● Task set
**1.** Answer these about the debt-talks excerpt:
(a) Who led the talks that began the process of identifying agreed-upon spending cuts?
(b) What did the president tell attendees to do on Friday?
(c) According to a Republican aide, what did Boehner press the White House to do?
**2.** Print the portion of the debt-talks excerpt between "Speaker John Boehner" and "Republican aide said.", inclusive, word for word.

● Passage given

════════════════

Speaker John Boehner (R-Ohio), meanwhile, reiterated his position that the administration's approach was insufficient for resolving the nation's debt problem. "He continued to press the White House to get serious about reducing spending in a meaningful way," a Republican aide said.

If it all sounded familiar, it's because these are the exact same arguments each side has been making for days, if not weeks.

That said, while the broad approaches remain the same, Thursday's meetings did mark an end to the process in which both sides pinpointed specific, mutually agreed-to spending cuts -- a process that started with talks spearheaded by Vice President Joseph Biden. That, however, does leadership little good if there remains (as lawmakers predict) no path for passage in Congress. And as the president called a close to the meeting, he left an instruction for attendees to survey their caucus on Friday to see what was possible, politically.

There will not be a seventh straight day of talks on Friday, though there will be, reportedly, another presidential news conference. Obama informed those in the room that he may call another meeting during the weekend if he "hasn’t heard back from them with a plan of action," a Democratic official said.

════════════════

● Given entries
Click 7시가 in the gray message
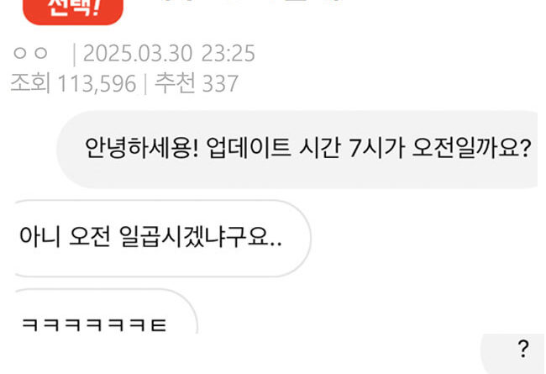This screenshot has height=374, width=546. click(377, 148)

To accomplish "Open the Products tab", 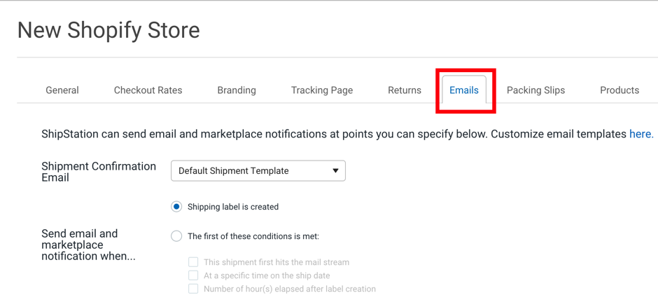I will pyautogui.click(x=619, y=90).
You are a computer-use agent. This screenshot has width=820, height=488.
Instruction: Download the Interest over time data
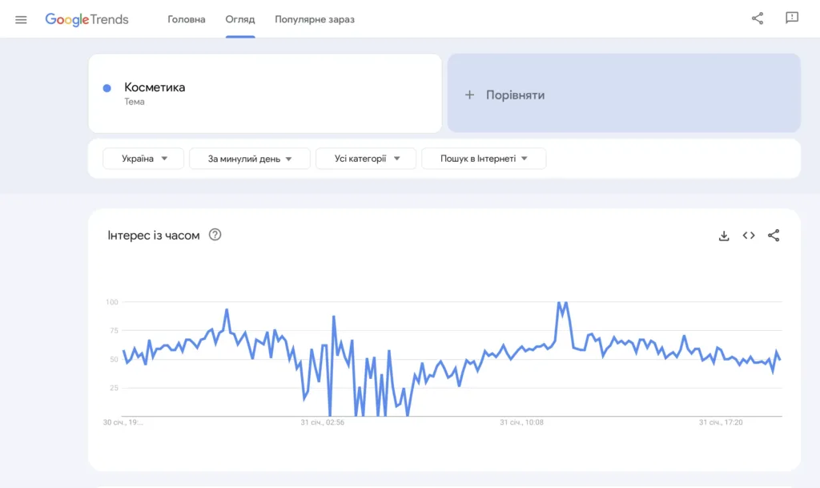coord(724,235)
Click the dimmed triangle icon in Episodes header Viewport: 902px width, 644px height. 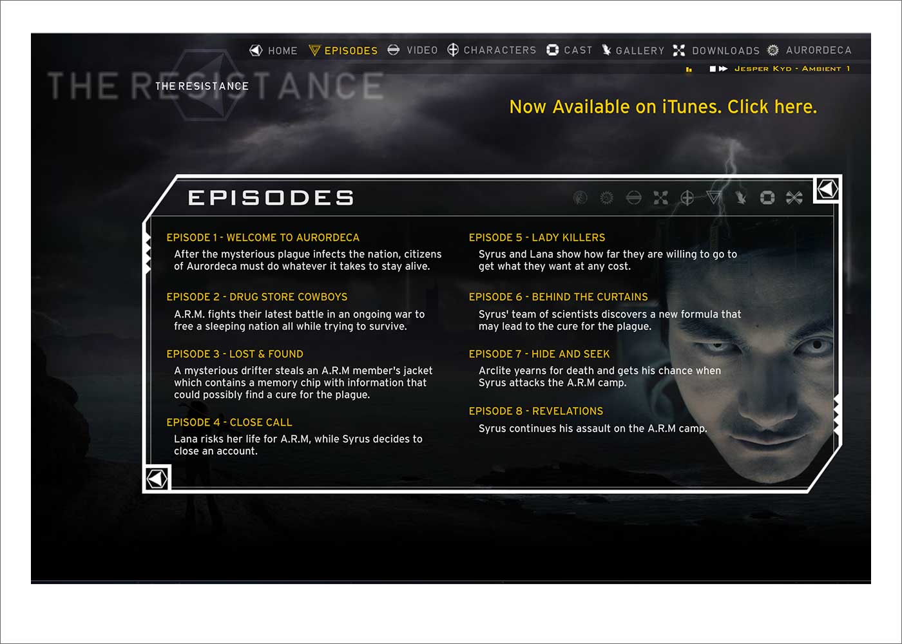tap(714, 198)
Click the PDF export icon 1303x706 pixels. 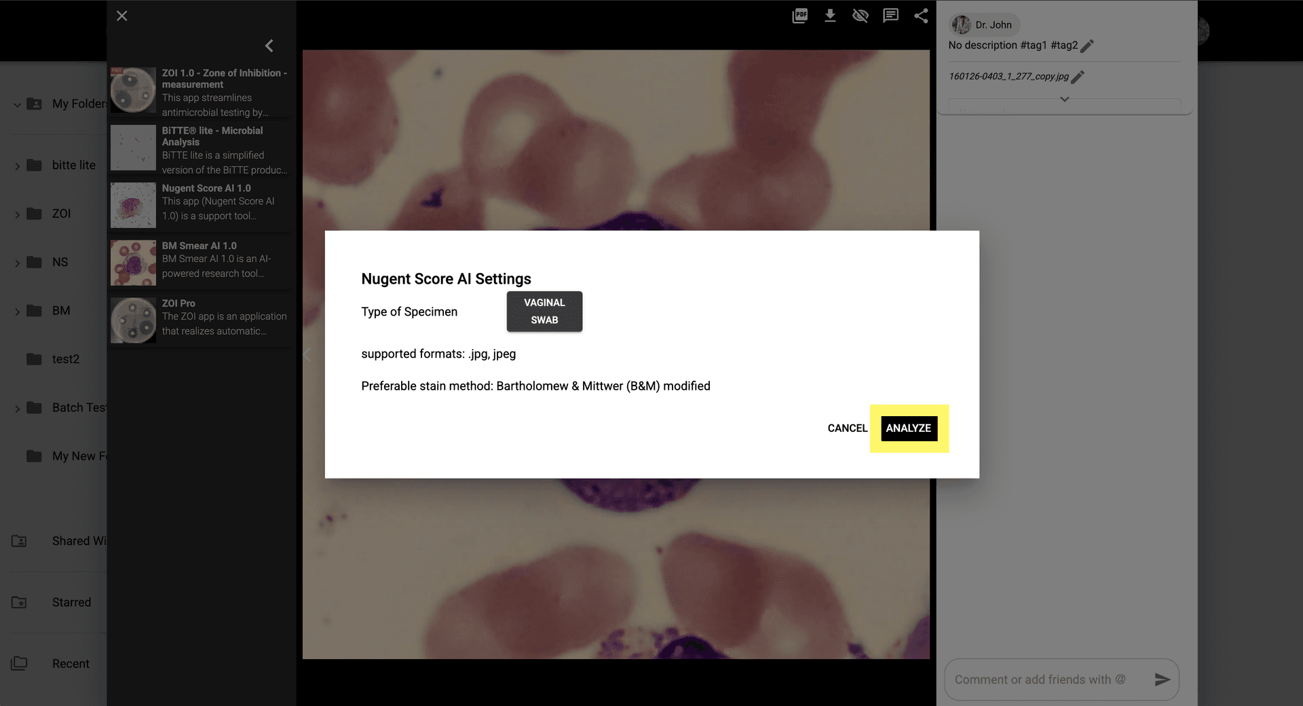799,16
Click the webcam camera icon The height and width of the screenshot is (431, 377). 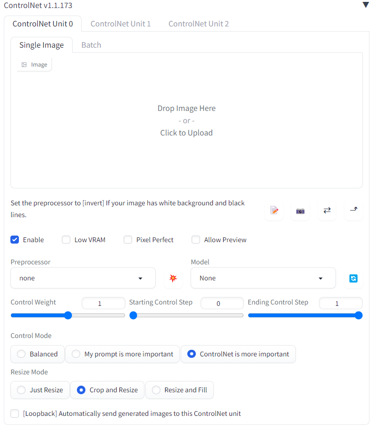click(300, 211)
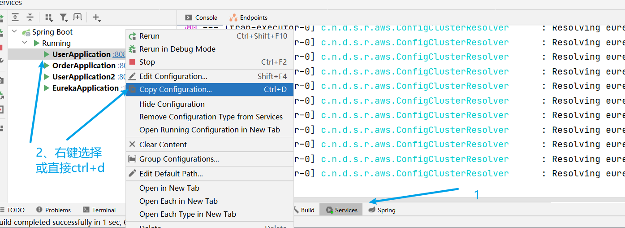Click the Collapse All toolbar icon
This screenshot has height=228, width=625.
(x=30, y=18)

════════════════

● Results in order
**1.**
(a) Vice President Joseph Biden.
(b) Survey their caucus to see what was possible, politically.
(c) Get serious about reducing spending in a meaningful way.

**2.**
Speaker John Boehner (R-Ohio), meanwhile, reiterated his position that the administration's approach was insufficient for resolving the nation's debt problem. "He continued to press the White House to get serious about reducing spending in a meaningful way," a Republican aide said.